**Short task:**
Render the material below as a JSON list of strings with one string per line, skipping blank lines and leaving the pictures out.

[Element and text location data]
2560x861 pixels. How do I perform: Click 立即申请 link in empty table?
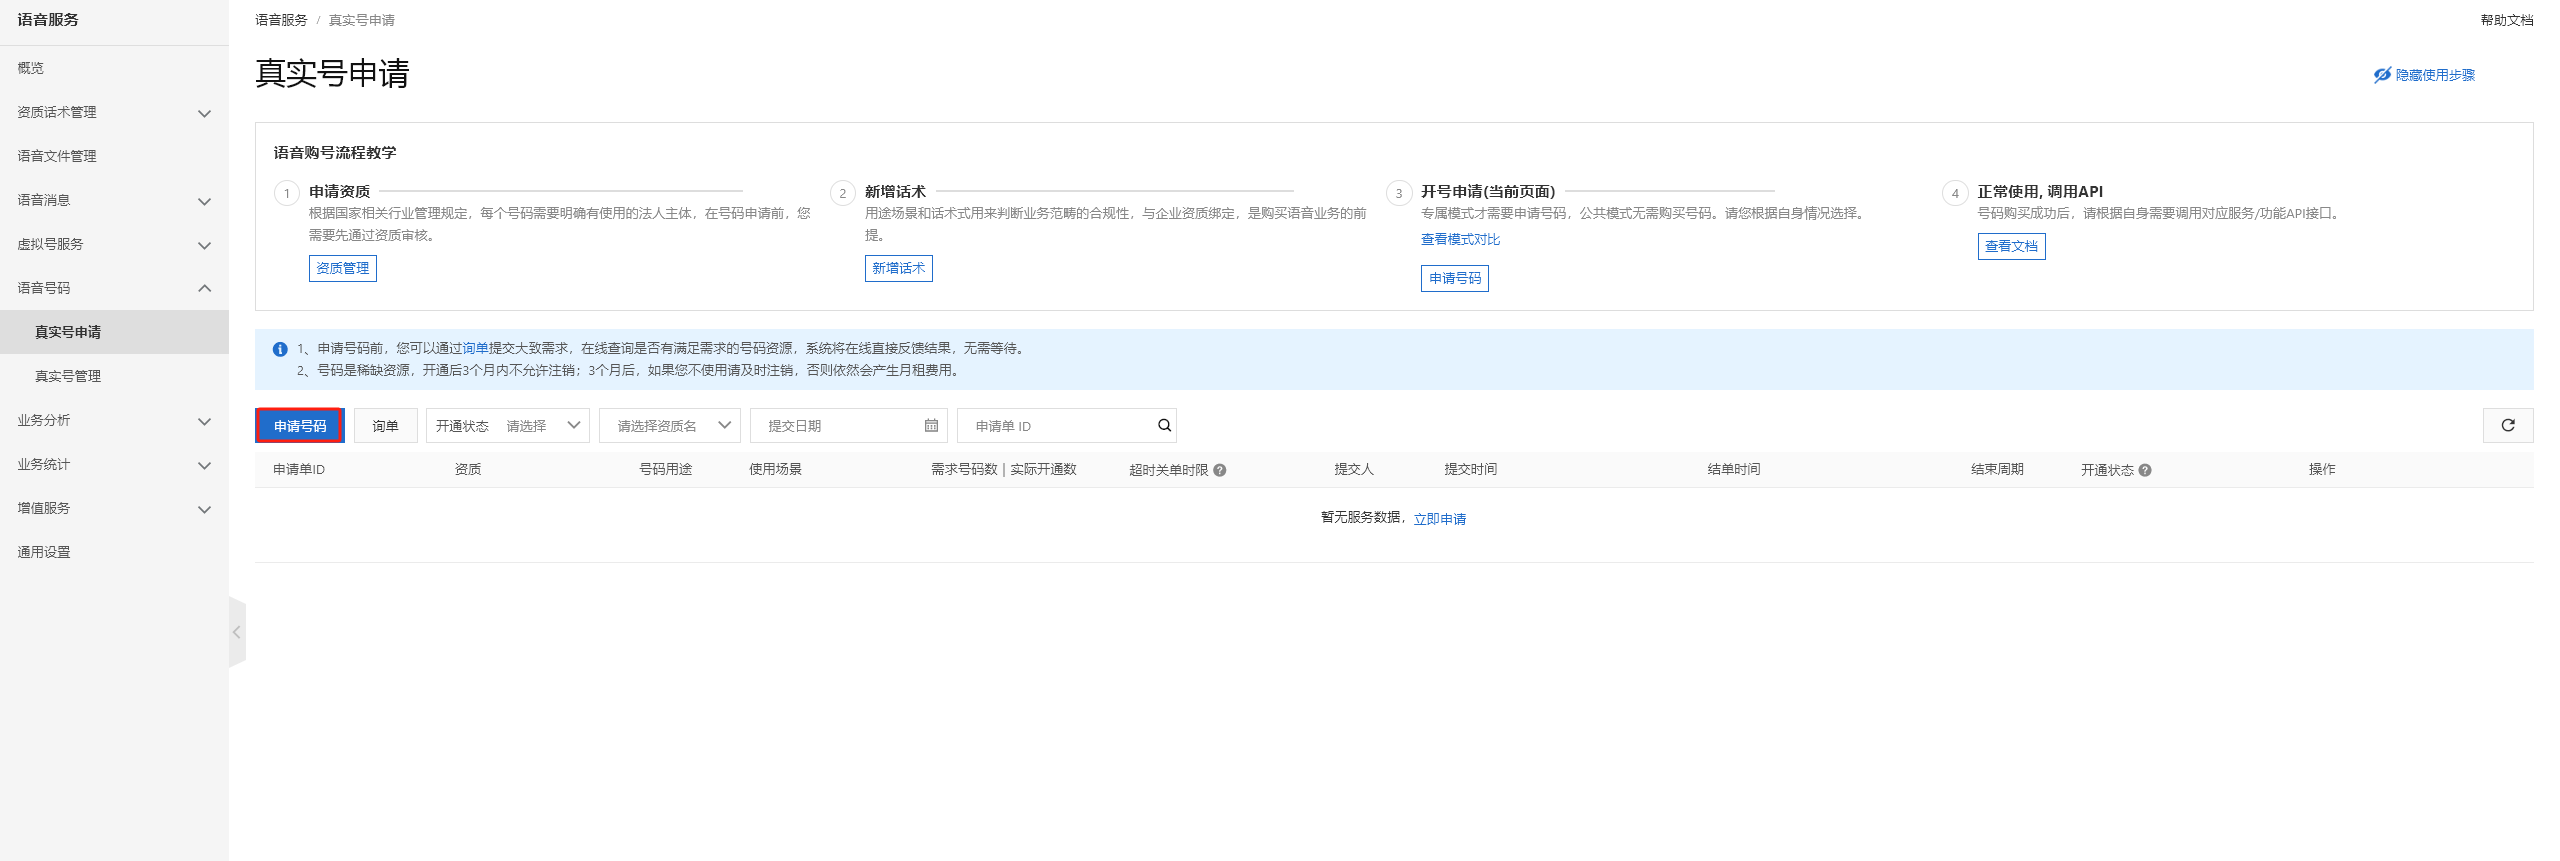[1439, 519]
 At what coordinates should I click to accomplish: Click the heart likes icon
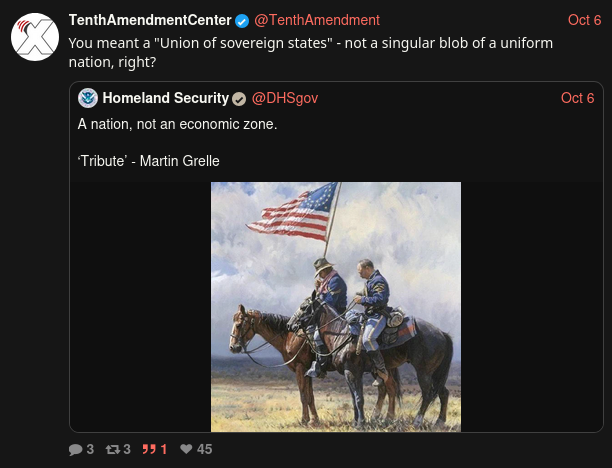[x=186, y=450]
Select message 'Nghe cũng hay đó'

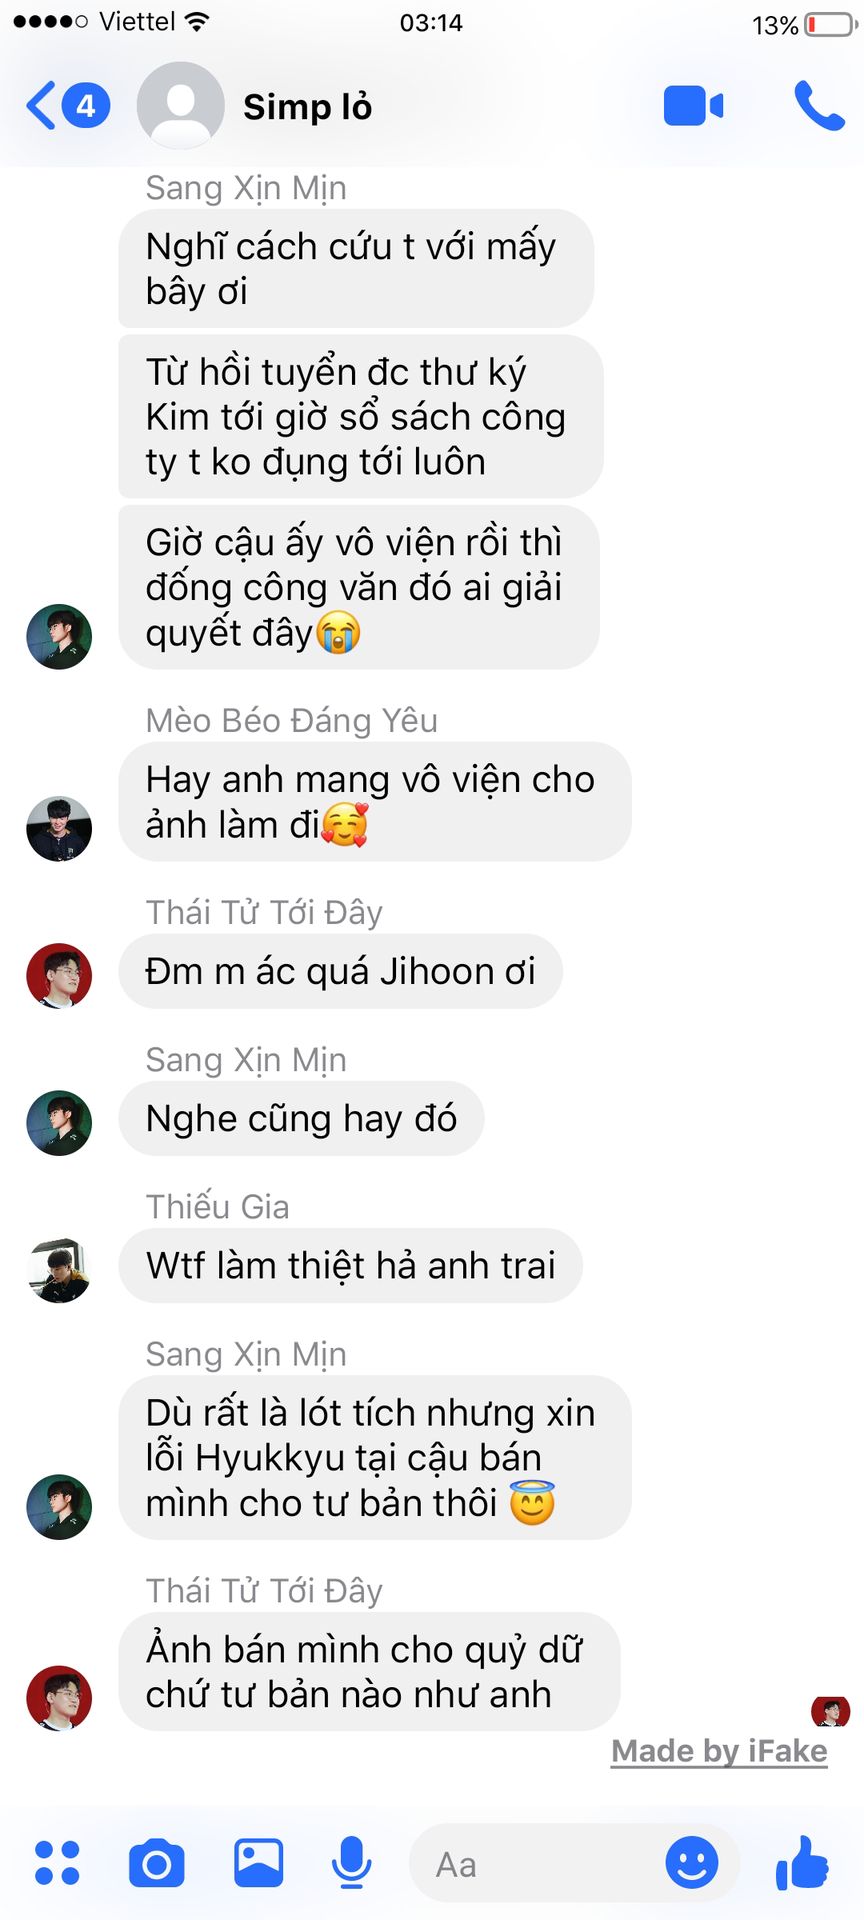301,1118
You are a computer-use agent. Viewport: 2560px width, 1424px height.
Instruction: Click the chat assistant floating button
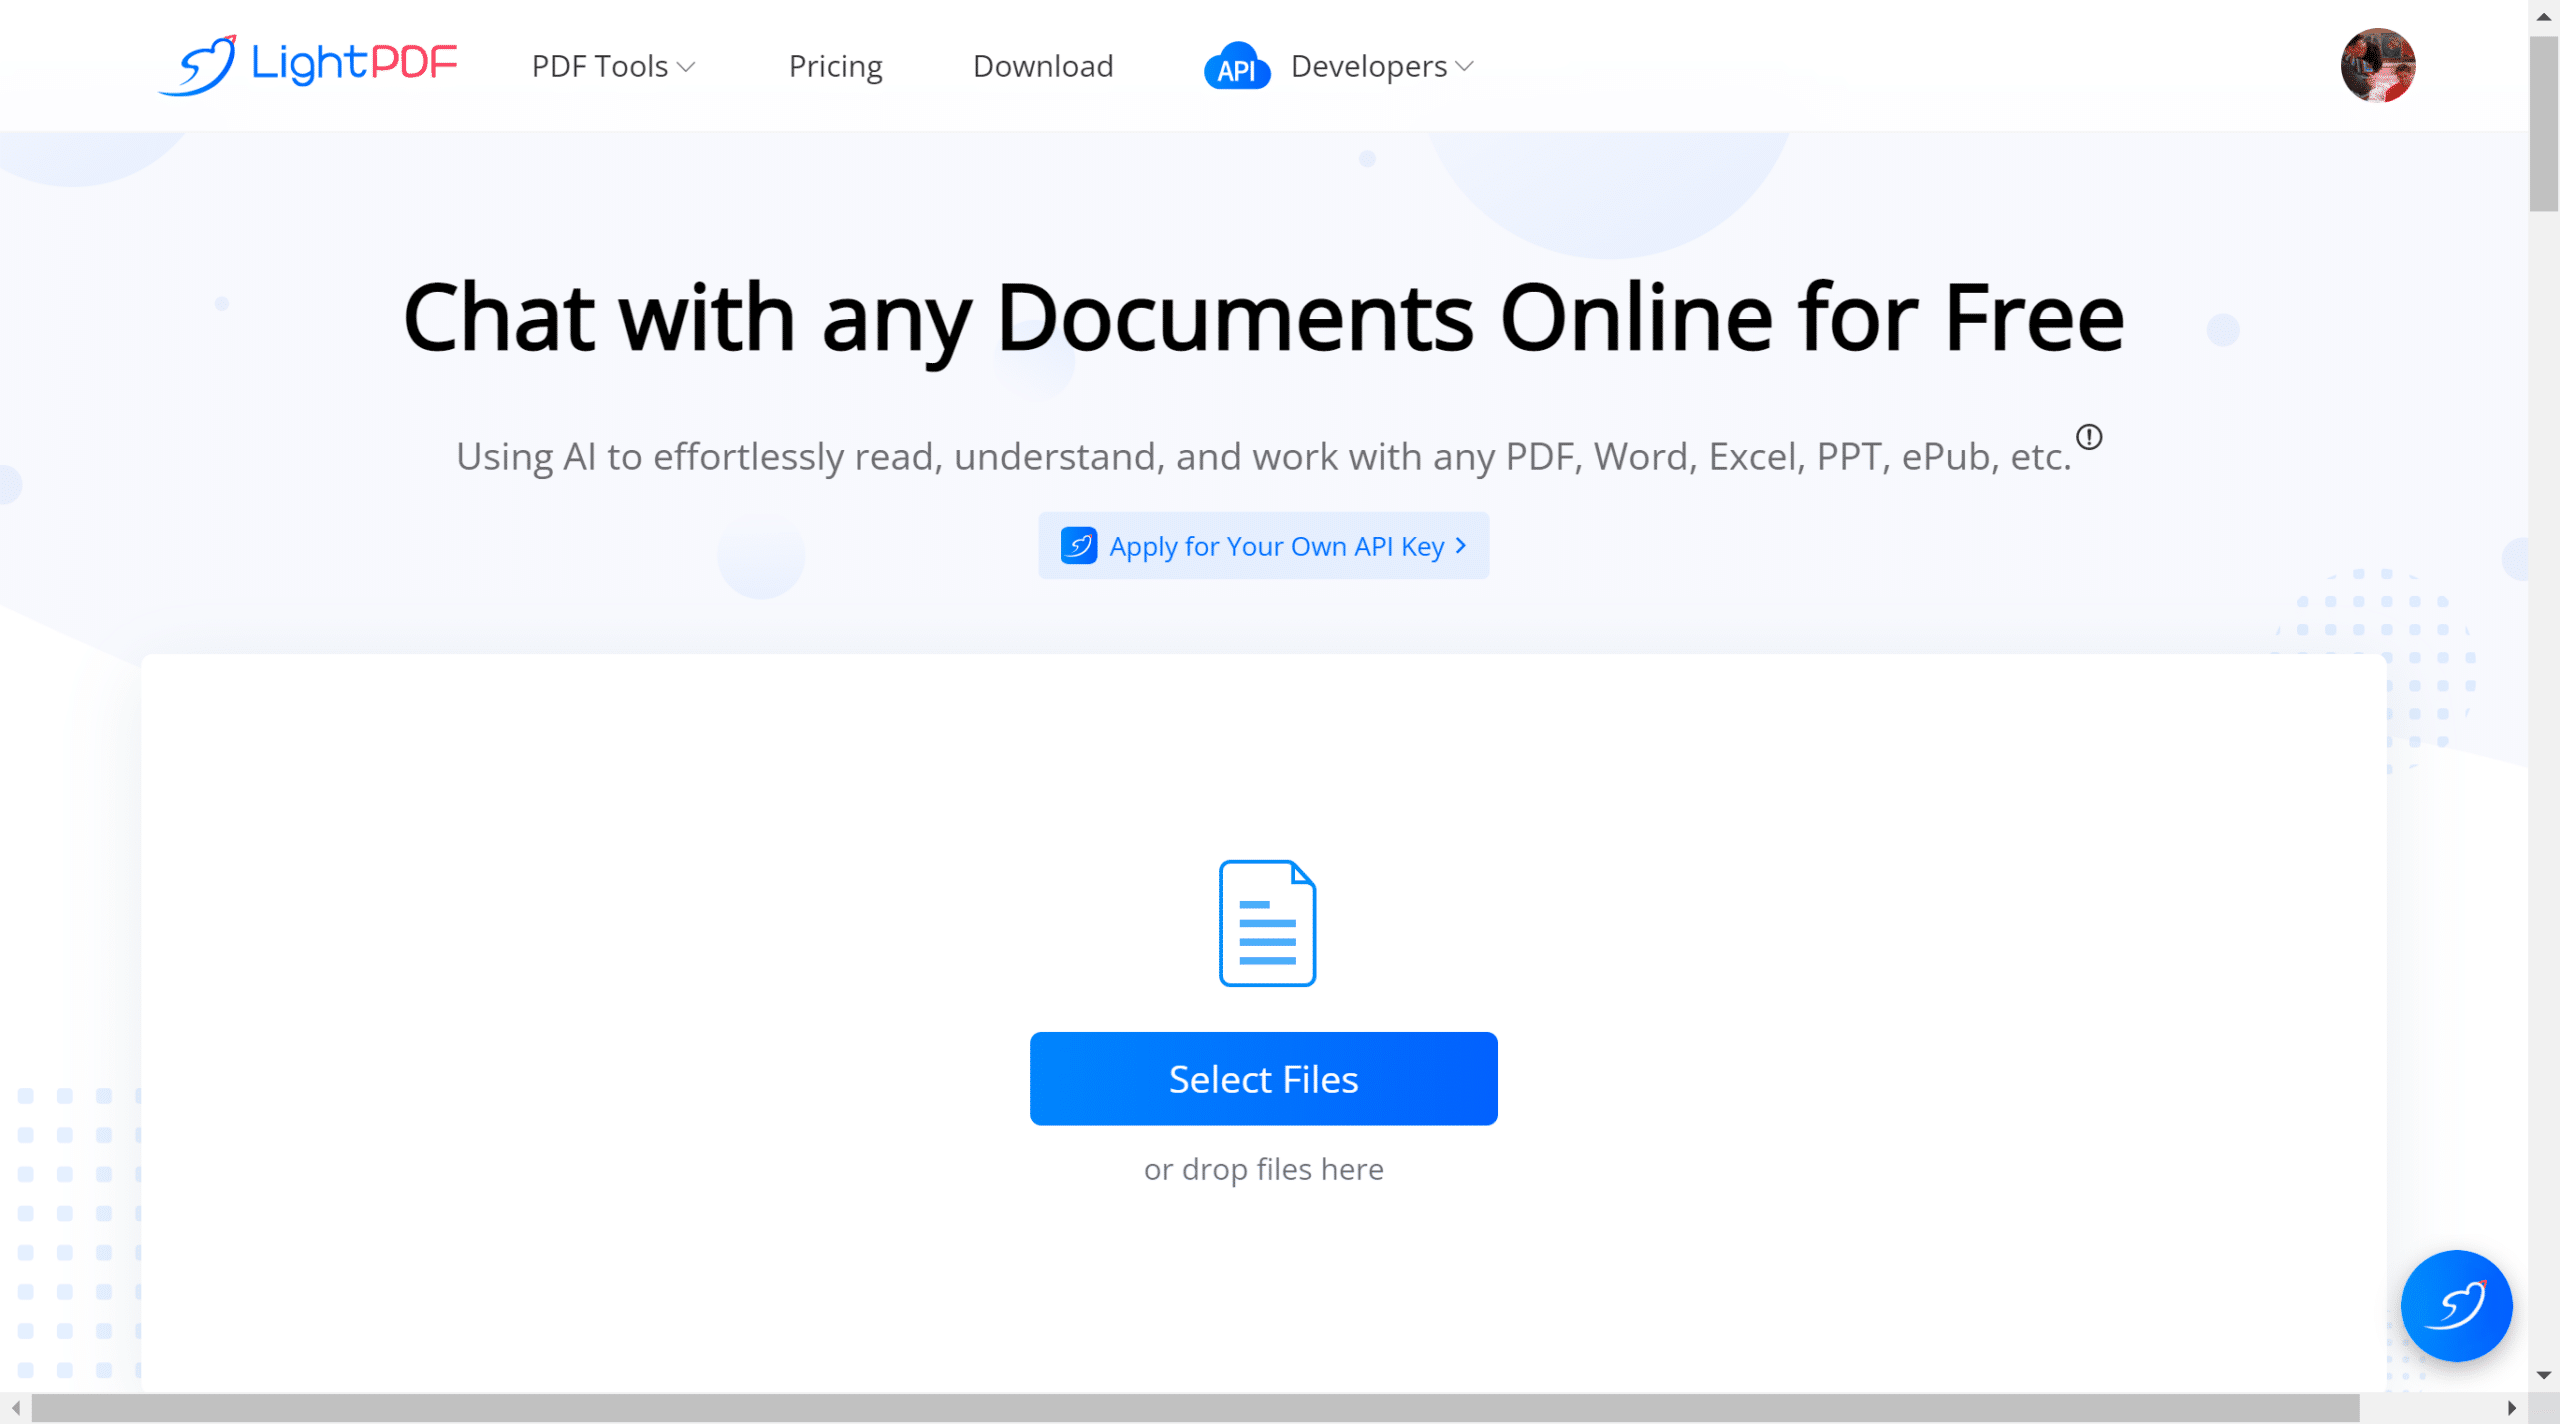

**Result of the task:**
[
  "2560x861 pixels. How do I perform: Click 立即申请 link in empty table?",
  "[1439, 519]",
  " At what coordinates should I click to accomplish: Click the heart likes icon",
  "[x=186, y=450]",
  "Select message 'Nghe cũng hay đó'",
  "301,1118",
  "You are a computer-use agent. Viewport: 2560px width, 1424px height.",
  "Instruction: Click the chat assistant floating button"
]